--- Record set ---

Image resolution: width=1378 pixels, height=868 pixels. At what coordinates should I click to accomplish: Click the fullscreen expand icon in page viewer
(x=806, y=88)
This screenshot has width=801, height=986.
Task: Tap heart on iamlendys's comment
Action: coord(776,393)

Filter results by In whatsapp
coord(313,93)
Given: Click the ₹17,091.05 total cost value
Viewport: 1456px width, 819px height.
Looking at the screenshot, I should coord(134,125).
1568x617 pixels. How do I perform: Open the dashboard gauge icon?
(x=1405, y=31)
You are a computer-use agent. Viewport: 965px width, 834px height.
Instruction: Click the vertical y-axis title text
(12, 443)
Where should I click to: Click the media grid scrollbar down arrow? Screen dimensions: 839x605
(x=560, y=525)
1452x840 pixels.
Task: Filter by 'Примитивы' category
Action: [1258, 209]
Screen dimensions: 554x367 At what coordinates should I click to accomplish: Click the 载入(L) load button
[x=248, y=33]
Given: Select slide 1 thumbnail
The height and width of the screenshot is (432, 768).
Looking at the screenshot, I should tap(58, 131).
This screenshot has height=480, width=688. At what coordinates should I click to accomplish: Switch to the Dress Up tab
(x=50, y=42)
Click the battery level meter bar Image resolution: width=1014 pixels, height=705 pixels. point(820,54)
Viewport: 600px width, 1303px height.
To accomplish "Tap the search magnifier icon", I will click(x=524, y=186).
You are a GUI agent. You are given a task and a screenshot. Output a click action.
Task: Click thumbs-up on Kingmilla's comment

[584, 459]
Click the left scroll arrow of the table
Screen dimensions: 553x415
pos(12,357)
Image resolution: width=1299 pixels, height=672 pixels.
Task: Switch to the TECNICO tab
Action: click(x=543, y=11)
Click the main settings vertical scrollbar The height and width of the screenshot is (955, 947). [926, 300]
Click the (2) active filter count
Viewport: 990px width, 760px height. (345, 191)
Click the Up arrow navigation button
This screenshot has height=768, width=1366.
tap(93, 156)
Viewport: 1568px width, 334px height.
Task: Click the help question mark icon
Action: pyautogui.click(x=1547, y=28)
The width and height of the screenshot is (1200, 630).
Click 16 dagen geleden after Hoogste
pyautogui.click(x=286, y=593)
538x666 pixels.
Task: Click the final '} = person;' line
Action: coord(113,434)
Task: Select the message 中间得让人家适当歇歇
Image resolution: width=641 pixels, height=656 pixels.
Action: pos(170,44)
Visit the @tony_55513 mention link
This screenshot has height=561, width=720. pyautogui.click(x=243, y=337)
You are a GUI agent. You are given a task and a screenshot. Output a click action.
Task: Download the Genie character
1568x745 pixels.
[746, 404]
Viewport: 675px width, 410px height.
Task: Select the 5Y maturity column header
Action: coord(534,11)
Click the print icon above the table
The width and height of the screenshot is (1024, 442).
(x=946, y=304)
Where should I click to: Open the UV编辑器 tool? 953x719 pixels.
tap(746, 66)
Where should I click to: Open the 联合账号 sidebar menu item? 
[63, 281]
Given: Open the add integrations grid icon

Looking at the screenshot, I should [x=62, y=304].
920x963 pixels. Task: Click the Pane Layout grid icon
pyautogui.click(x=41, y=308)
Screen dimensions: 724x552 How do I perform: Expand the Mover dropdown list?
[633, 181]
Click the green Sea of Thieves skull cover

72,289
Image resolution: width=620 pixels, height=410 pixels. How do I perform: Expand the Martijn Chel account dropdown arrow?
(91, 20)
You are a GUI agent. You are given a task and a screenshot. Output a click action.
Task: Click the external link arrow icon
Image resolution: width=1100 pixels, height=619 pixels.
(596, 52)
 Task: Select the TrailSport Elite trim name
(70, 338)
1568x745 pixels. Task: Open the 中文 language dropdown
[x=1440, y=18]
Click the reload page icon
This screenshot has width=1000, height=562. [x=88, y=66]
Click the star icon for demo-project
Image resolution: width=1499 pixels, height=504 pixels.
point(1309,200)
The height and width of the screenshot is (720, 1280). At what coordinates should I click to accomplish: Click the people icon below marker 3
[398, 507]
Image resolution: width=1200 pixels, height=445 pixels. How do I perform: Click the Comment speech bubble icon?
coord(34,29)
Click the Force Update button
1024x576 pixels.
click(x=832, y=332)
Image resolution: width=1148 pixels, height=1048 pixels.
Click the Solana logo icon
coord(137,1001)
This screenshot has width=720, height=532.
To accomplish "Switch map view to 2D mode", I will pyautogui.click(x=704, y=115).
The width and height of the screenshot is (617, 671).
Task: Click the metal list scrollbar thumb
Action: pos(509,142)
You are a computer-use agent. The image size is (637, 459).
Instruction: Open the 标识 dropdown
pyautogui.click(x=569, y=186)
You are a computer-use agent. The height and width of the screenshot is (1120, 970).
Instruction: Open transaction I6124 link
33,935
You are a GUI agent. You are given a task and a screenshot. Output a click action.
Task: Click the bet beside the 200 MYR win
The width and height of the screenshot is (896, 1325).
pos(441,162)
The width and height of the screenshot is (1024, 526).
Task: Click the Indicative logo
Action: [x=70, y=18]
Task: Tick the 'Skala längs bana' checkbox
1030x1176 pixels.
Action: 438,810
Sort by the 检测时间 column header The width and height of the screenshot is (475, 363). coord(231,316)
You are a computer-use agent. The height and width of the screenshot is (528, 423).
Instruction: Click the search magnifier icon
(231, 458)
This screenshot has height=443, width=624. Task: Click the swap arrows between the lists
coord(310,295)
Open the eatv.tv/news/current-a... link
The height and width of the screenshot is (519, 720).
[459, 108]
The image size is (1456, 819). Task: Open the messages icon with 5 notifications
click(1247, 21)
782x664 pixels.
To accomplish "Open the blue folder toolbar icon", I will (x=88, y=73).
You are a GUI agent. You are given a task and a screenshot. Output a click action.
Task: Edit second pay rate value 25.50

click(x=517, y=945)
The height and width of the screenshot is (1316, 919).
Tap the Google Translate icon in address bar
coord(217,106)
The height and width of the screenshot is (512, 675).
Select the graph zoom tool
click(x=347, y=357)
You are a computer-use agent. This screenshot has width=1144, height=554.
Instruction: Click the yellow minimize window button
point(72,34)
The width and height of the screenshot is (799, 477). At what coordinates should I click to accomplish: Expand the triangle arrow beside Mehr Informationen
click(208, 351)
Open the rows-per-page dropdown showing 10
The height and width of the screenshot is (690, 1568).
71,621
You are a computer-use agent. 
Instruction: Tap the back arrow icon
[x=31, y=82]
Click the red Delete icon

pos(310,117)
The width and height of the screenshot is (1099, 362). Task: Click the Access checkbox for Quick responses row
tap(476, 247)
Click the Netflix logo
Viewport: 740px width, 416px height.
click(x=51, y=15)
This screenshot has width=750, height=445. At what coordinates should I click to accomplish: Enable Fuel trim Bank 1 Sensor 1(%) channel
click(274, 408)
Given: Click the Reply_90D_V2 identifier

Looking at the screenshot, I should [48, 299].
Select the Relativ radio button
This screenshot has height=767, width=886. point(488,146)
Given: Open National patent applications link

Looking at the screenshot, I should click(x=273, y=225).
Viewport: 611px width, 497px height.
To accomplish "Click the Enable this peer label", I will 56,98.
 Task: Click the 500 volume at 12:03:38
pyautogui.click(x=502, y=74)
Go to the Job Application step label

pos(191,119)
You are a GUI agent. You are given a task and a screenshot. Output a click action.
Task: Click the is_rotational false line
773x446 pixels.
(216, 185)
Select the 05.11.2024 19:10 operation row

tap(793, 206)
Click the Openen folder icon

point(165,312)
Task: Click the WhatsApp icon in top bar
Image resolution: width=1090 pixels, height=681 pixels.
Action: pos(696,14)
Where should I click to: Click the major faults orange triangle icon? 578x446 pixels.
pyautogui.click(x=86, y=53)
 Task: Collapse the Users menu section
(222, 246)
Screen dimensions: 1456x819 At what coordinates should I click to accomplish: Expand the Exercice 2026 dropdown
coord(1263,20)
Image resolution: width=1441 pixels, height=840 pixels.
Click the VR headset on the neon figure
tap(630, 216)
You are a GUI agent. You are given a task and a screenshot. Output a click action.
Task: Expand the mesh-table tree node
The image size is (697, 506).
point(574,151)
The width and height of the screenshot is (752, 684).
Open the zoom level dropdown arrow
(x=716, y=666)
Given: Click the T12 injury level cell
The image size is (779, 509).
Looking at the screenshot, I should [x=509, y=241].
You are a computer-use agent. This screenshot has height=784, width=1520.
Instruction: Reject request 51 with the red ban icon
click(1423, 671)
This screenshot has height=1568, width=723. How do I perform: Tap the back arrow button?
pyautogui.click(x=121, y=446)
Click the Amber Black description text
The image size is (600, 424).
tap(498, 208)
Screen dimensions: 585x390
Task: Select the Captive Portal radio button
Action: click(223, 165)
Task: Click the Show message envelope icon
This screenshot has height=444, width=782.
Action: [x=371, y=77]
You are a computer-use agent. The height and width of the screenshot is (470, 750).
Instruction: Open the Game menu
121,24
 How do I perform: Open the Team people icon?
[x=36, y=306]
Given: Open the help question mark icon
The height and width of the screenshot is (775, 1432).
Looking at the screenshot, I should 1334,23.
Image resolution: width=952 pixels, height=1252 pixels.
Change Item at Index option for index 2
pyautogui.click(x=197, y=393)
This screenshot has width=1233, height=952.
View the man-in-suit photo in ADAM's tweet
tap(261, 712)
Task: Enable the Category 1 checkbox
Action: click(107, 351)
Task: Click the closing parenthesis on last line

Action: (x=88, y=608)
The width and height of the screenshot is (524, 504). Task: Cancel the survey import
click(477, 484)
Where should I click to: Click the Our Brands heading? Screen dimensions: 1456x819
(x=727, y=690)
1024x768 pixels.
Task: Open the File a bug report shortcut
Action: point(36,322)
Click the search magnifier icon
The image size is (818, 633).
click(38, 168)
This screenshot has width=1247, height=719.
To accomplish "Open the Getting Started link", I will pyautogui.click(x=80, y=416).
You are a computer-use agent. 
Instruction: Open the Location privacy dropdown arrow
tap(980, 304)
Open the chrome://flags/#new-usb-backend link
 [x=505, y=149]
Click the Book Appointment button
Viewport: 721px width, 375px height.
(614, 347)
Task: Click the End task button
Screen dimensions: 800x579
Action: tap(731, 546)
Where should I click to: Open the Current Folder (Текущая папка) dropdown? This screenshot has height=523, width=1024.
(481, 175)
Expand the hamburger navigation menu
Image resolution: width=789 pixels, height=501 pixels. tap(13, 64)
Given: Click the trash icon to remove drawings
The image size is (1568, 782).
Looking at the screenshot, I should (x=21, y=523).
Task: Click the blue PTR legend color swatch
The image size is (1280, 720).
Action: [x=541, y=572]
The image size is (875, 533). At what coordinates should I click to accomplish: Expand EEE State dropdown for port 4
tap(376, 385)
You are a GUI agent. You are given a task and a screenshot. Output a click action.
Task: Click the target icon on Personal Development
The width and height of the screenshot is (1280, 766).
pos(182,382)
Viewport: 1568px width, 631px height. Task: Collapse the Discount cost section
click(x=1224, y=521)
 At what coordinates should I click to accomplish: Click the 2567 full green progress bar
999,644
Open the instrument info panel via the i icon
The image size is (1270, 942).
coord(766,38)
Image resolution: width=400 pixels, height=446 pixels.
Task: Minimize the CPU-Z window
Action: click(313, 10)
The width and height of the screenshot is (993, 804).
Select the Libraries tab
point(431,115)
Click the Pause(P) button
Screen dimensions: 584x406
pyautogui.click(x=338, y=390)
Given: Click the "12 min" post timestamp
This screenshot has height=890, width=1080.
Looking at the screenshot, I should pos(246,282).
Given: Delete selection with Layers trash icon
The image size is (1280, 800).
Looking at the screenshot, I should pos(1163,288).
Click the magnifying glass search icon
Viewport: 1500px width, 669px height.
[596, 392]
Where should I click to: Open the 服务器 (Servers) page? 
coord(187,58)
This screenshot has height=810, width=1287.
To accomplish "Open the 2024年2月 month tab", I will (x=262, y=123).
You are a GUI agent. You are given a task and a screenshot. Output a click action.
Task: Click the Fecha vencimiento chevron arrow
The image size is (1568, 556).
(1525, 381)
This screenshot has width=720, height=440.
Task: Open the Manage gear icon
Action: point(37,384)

---

§ **What you will do**
The string "blue" may occur on several lines of the listing; state how many such lines there are, giving the number only.

§ **Answer section**
2